As the book centers around the Albatross nippers and their build up and participation in the 2019 Queensland State Titles. I thought I’d share a tale from one of my early state nipper championships. I was 11 years old and racing for Metropolitan Caloundra. We had a strong group of Nippers in both my age group and the age groups above and below mine. It was a super fun group and as my Dad and I, along with all the other nippers and their parents strolled in to the local Mackay Hotel/Motel, we had no idea of what the next 4 days would hold.

Mackay surf club since then has under-gone significant up grades and I’ve since been back multiple times for state championships but on this trip the surf club was nothing more than a beach shack and given we arrived on the tail end of a cyclone, there was a very real chance both it, and the mountains of debris and drift wood that had washed up on the shore, would be blown away.

Being a “Briso” (Brisbane based clubby) with supposed no surf skills, this had always been a state titles that as a nipper we’d dreamed about. No waves. dead flat and would favour the kids who spend all their training time in the pool. But with the cyclone, the normally flat Mackay surf had turned in to something that resembled the surfing mecca Nazare. Or at least that’s what it felt like to a 11 year old Briso.

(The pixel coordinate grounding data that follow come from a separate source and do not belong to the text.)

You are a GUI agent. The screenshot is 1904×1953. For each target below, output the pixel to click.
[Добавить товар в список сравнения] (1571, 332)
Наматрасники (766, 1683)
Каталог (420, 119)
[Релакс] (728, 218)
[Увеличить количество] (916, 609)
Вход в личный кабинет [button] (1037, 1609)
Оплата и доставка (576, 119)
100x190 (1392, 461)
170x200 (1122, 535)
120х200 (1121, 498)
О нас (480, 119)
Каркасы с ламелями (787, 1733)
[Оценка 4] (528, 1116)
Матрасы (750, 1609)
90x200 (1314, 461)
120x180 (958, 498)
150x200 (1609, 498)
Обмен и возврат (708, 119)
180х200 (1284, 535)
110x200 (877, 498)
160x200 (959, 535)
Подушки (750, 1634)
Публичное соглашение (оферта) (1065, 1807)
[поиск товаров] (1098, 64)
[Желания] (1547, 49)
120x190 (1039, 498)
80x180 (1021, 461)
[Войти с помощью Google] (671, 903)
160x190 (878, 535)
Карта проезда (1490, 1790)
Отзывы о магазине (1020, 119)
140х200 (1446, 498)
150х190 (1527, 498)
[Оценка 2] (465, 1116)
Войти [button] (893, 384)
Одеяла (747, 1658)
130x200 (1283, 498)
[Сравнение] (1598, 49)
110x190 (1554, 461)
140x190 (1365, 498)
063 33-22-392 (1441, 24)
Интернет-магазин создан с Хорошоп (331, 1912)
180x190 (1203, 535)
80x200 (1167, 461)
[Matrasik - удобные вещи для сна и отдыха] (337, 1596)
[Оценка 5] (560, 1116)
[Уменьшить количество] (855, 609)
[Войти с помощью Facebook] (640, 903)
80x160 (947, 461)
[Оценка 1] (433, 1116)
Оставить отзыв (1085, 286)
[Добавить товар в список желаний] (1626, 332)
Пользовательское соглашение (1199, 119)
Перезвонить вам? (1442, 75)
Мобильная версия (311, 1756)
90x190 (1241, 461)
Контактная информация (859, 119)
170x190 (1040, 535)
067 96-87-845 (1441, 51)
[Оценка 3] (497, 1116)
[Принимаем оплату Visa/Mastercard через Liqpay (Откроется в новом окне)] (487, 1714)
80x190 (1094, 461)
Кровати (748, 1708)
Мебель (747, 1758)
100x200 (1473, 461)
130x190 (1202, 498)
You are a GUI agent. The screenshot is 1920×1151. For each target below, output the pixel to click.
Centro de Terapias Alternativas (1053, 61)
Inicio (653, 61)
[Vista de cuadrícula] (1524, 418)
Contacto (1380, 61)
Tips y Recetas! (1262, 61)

I’ve vivid memories of arriving at the beach with the surf out of control, the wind howling, rain coming in sideways and driftwood piled up on the beach. Like any ‘Briso’, thinking my god there’s no way I’m racing in this. Moments later though, I hear the familiar sound of ‘hollering and hooting’ and look around to see two fellow surf competitors from Surfers Paradise surf club run past, with McDonalds Food Trays tucked under their arms, yelling “we’re off to get some sick cyclone barrels”.

Clearly keen to see what this madness with a McDonalds Food Tray was and also to be fair, ask where the closest McDonalds could be found, my Dad and I went down to the beach and waters edge, to watch these nippers.

Now the other part to mention is that for the Nipper championships in areas in the north of the state, there’s a need to wear ‘stinger suits’ or stockings from head to toe, so to avoid being stung by Box Jellyfish. This was long before Ian Thorpe swam to Olympic gold in a full swimsuit or Cathy Freeman wore a suit to run in and made something like this cool. These suits were ridiculous. Some in fact, looked like you’d stepped off the set of a “crusty Demons of Dirt” show. Nowadays the stinger suits are made in club colours and appear far tamer. Back then there were suits with flames or tiger, lion and leopard skins.

So here in front of my father and I, are two kids in orange and back tiger print stinger suits from head to toe, armed with “Maccas Trays” looking to get some ‘sick cyclone pits’. We certainly weren’t in Brissy anymore.

The state titles went ahead, and despite not only having to contend with, surf, swell, wind and rain, most competitors also returned to shore with splinters, such was the amount of driftwood in the ocean. But that’s all part of being a clubby.